A DataFrame containing the following columns:

”Cycle”: Cycle number (int)
”CCC”: CCC score (float)
”Nloc”: Number of atoms in the cycle (int)

Return type:

pd.DataFrame

cima.assessment.images_assessment.Saturation_by_experiment_pseudotime(endstructure: Segment, numberoflocations: int = 100, prec_mean: float = 50.0, ccc_mode: int = 1, getcom: bool = False, return_as_list: bool = False) → DataFrame | list[list[object]]

Calculates saturation over experimental pseudotime by evaluating the cross-correlation coefficient (CCC) between the reference structure and cumulative subsets of frames, allowing for an assessment of structural stability over pseudotime.
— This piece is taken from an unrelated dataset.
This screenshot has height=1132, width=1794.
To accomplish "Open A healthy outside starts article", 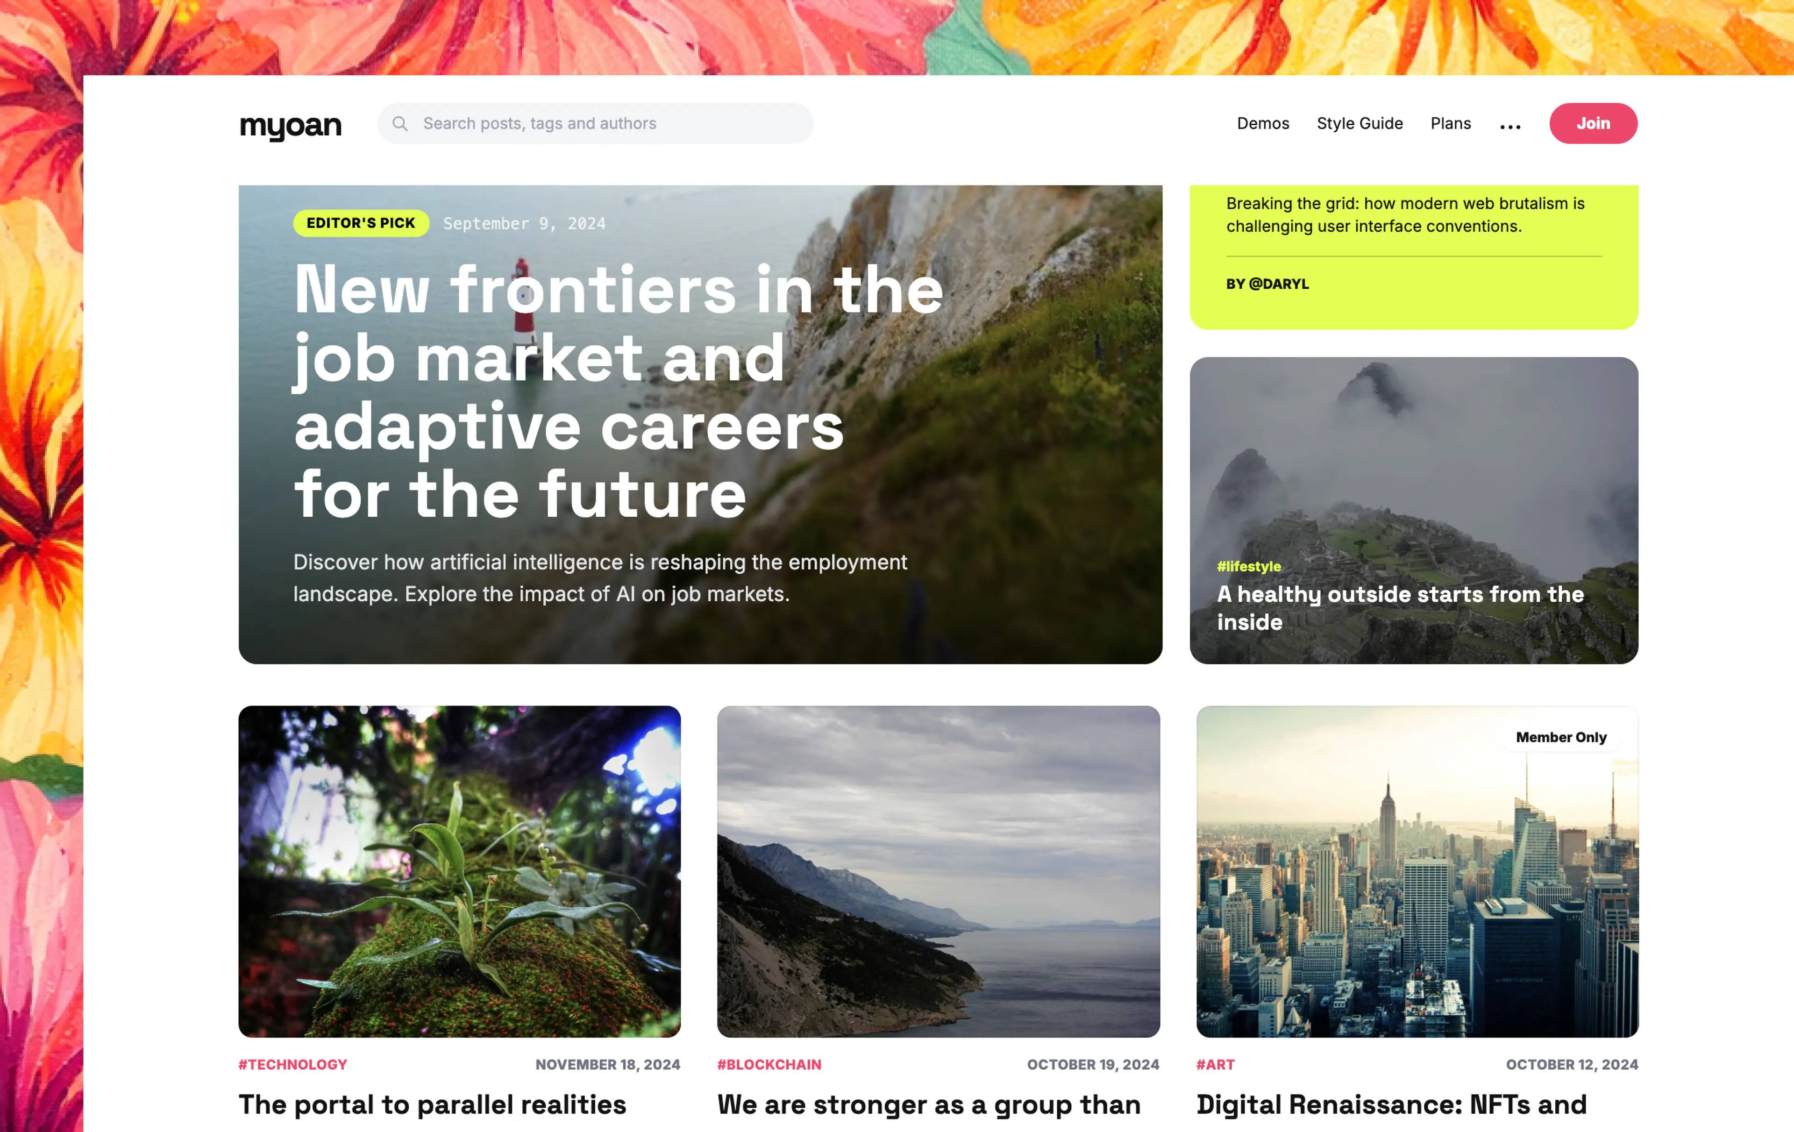I will [x=1400, y=608].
Pseudotime is defined as the cumulative number of localizations in the structure, independent of the cycle and zstep.

Parameters:

endstructure (Segment) – The reference structure used for CCC calculations.
numberoflocations (int, optional) – The number of locations to use in each chunk for CCC calculation, by default 100
prec_mean (float, optional) – Precision value used in Gaussian blurring, by default 0.
ccc_mode (int, optional) – Mode for calculating CCC between reference and partial structures, by default 1
getcom (bool, optional) – If True, includes the center of mass (COM) of partial structures in the output, by default False
return_as_list (bool, optional) – If True, returns the results as a list of lists instead of a DataFrame, by default False

Returns:

A list of lists, where each entry contains: - Pseudotime step (int) - CCC score (float) - Number of localizations in the chunk (int) - (Optional) COM of the partial structure (if getcom is True)

Return type:

list

cima.assessment.images_assessment.Saturation_to_final_structure(endstructure: Segment, prec_mean: float = 50.0, maxframes: int = 250, interval: int = 5, ccc_mode: int = 1, getcom: bool = False, selection_mode: str = 'frames', random_groups_num: int = 50, return_as_list: bool = False) → DataFrame | list[list[object]]

Calculates the saturation plot by evaluating the cross-correlation coefficient (CCC) between a reference structure and cumulative subsets of its frames, random groups or cycles, allowing the assessment of structural saturation over time or random groups.

Parameters:

endstructure (Segment) – The reference structure used for CCC calculations.
prec_mean (float, optional) – Precision value used in Gaussian blurring. Defaults to 50.0.
maxframes (int, optional) – Maximum number of frames to process, when in ‘frames’ mode. Defaults to 250.
interval (int, optional) – Number of frames in each chunk for CCC calculation, when in ‘frames’ mode. Defaults to 5.
ccc_mode (float, optional) – Mode for calculating CCC between reference and partial structures. Defaults to 1.
getcom (bool, optional) – If True, includes the center of mass (COM) of partial structures in the output. Defaults to False.
selection_mode (str, optional) – Mode of selection for frames (‘frames’, ‘random’ or ‘cycle’). Defaults to ‘frames’.
random_groups_num (int, optional) – Number of random groups used if selection_mode is ‘random’. Defaults to 50.
return_as_list (bool, optional) – If True, returns the results as a list of lists instead of a DataFrame. Defaults to False.

Returns:

pandas.DataFrame –
A DataFrame containing:
- ’Chunk’: Chunk number (int)
- ’CCC’: Cross-correlation coefficient (float)
- ’Nloc’: Number of localizations in the chunk (int)
- (Optional) ‘COM’: Center of mass of the partial structure (if getcom is True)
or
list of lists –
A list of lists (if return_as_list is True), where each inner list contains:
- Chunk number (int)
- CCC score (float)
- Number of localizations in the chunk (int)
- (Optional) COM of the partial structure (if getcom is True)

Raises:

ValueError – If selection_mode is not ‘frames’, ‘random’ or ‘cycle’.